Pour Washington, cet accord fait partie d’un processus beaucoup plus large qui est une "opportunité offerte" pour amener à la table des négociations - sans doute à partir du 10 mars - les taliban, le pouvoir en place à Kaboul (le président Ashraf Ghani) et tous les responsables politiques (dont Abdullah Abddullah qui est en conflit ouvert avec Ghani).

En clair, les Américains se désengagent graduellement après la plus longue guerre de leur Histoire qui vu 2448 boys tués (sur un total de 3592 Occidentaux dont 90 Français).  Ils ont obtenu la promesse que les taliban veilleraient à ne pas nuire aux intérêts américains dans l’avenir comme cela avait été le cas lorsqu’ils abritaient Oussama Ben Laden. Mais tout reste à faire dans la réorganisation de l’Afghanistan et les acteurs nationaux et internationaux (les pays voisins) ont des intérêts divergents. Pour parvenir à ce premier résultat, toutes les parties auraient consenties d’"importants compromis". Certains analystes avancent qu’il s’agit surtout de "gros mensonges" dont personne n’est dupe sauf la presse internationale.

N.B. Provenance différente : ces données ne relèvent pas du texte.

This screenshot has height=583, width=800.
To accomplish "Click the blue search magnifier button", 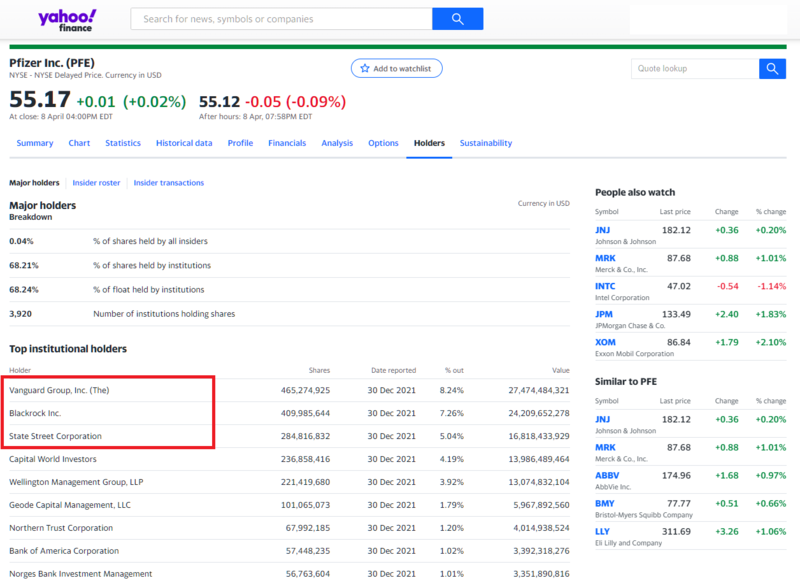I will [457, 18].
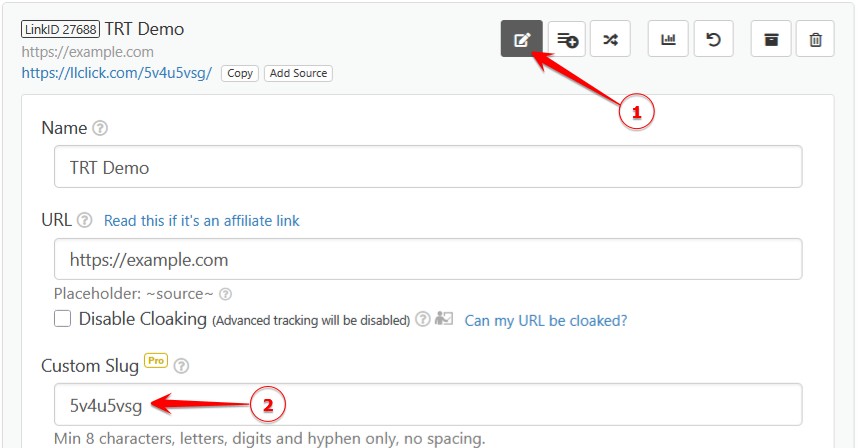The image size is (858, 448).
Task: Follow 'Can my URL be cloaked?' link
Action: (x=546, y=321)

Les taliban tiennent un discours destiné à l’extérieur - affirmant qu’ils acceptent de parler au gouvernement de Kaboul alors que tous les soldats étrangers n’ont pas quitté le sol afghan (et qu'ils ont promis de ne pas attaquer) - mais aussi à leurs propres troupes en proclamant leur victoire militaire. Il y a fort à parier qu’au final, c’est cette deuxième option qui l’emportera. Même le président afghan Ghani resté à Kaboul a dû être rassuré par le Secrétaire à la Défense US Mark T. Esper qui avait été dépêché à ses côtés pour lui assurer que l'armée américaine continuerait à aider son homologue afghane et que si les taliban n'honoraient pas leur parole, "les États-Unis n'hésiteraient pas à annuler l'accord". Personne ne dit si Ghani a cru à cette promesse ou s'il s’est rappelé l’histoire du président Mohammad Najibullah Ahmadzai abandonné par les Soviétiques en 1989 puis assassiné par les taliban lors de leur prise de Kaboul en 1996…

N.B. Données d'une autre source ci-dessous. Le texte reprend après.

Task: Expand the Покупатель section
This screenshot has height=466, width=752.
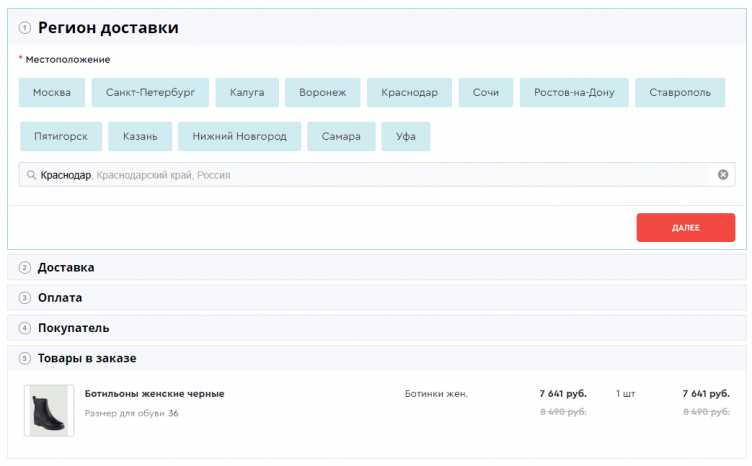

Le premier "couac" est venu de lui lorsqu’il a affirmé que la libération de 5000 prisonniers (en échange de 1000 détenus par les taliban) avant le début des négociations avec les taliban n’était pas envisageable. Cela ne pourrait être discuté qu’au cours de ces mêmes négociations. Les taliban ont immédiatement réagi en déclarant que l’accord signé n’était pas respecté par Kaboul…  Le deuxième réside dans le fait que Sirajuddin Haqqani, le chef militaire des taliban afghans, n'a pas renoncé à sa proximité avec Al-Qaida. Pour mémoire, les principaux leaders de cette "nébuleuse" reconnaissent Akhundzada et Haqqani comme leurs "émirs". Dès les années 1980, Jalaluddin Haqqani, le père de Sirajuddin, était un des premiers soutien et bienfaiteur de Ben Laden. C'est ce qui s'appelait alors le "réseau Haqqani". Le troisième "couac": le 4 mars les Américains ont procédé à une frappe air-sol (menée par un drone) dans la province d'Helmand visant des éléments taliban qui attaquaient une position afghane (20 membres des forces de l'ordre avaient été tués). Cette frappe qualifiée de "défensive" ne présage rien de bon pour l'avenir.